Nothing further appears to have been done before the war. When, in 1776, the delegates adopted a Frame of Government, it was charged in this document that the king had perverted his high office into a “detestable and insupportable tyranny, by ... prompting our negroes to rise in arms among us, those very negroes whom, by an inhuman use of his negative, he hath refused us permission to exclude by law."[33] Two years later, in 1778, an “Act to prevent the further importation of Slaves” stopped definitively the legal slave-trade to Virginia.[34]

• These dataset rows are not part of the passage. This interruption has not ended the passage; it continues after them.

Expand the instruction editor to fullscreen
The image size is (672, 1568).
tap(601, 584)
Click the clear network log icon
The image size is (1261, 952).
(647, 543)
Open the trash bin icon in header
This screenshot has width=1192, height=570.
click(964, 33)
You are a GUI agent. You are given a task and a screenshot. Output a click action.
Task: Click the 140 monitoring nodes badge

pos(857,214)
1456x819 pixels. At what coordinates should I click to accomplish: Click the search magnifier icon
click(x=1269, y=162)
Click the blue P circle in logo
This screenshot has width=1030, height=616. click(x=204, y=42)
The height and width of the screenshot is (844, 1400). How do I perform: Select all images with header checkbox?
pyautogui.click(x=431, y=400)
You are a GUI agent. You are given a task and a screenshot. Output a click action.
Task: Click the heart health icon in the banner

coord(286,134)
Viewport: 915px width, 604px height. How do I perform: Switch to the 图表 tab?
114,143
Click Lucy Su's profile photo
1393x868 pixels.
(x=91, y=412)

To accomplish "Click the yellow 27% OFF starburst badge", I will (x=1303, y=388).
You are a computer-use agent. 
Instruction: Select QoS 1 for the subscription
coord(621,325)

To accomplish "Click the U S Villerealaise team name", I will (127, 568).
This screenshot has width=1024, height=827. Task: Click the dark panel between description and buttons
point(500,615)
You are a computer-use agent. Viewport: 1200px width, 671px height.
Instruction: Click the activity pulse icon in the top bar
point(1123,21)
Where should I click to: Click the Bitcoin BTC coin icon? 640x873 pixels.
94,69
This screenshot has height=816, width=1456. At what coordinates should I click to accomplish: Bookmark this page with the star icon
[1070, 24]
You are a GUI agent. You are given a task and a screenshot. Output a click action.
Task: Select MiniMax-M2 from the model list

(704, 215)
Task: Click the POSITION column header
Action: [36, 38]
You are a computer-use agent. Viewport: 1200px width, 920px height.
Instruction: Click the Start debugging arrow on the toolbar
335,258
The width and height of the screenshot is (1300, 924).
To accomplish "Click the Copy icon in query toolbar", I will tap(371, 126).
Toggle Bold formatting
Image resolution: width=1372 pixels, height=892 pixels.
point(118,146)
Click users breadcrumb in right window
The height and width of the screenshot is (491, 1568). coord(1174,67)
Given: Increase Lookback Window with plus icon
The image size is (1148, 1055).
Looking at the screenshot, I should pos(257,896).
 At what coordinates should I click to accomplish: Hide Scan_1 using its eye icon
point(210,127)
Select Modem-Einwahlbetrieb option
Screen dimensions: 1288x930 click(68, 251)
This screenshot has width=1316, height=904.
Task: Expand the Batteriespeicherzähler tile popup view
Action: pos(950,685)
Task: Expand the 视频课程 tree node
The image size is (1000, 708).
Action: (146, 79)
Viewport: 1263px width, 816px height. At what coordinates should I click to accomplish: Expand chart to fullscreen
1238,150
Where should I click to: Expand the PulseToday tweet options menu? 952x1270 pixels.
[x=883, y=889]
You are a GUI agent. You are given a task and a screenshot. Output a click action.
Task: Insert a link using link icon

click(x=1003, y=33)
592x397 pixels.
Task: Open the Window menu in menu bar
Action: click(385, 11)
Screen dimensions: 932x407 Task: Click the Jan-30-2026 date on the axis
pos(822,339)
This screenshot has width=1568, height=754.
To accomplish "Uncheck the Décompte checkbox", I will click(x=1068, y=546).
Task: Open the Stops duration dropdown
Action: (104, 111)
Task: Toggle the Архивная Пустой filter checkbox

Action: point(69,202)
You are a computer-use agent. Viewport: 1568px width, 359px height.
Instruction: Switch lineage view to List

8. Restrictions in Maryland.[35] Not until the impulse of the Assiento had been felt in America, did Maryland make any attempt to restrain a trade from which she had long enjoyed a comfortable revenue. The Act of 1717, laying a duty of 40_s._,[36] may have been a mild restrictive measure. The duties were slowly increased to 50_s._ in 1754,[37] and L4. in 1763.[38] In 1771 a prohibitive duty of L9 was laid;[39] and in 1783, after the war, all importation by sea was stopped and illegally imported Negroes were freed.[40]
Compared with the trade to Virginia and the Carolinas, the slave-trade to Maryland was small, and seems at no time to have reached proportions which alarmed the inhabitants. It was regulated to the economic demand by a slowly increasing tariff, and finally, after 1769, had nearly ceased of its own accord before the restrictive legislation of Revolutionary times.[41] Probably the proximity of Maryland to Virginia made an independent slave-trade less necessary to her.
9. General Character of these Restrictions. We find in the planting colonies all degrees of advocacy of the trade, from the passiveness of Maryland to the clamor of Georgia. Opposition to the trade did not appear in Georgia, was based almost solely on political fear of insurrection in Carolina, and sprang largely from the same motive in Virginia, mingled with some moral repugnance. As a whole, it may be said that whatever opposition to the slave-trade there was in the planting colonies was based principally on the political fear of insurrection.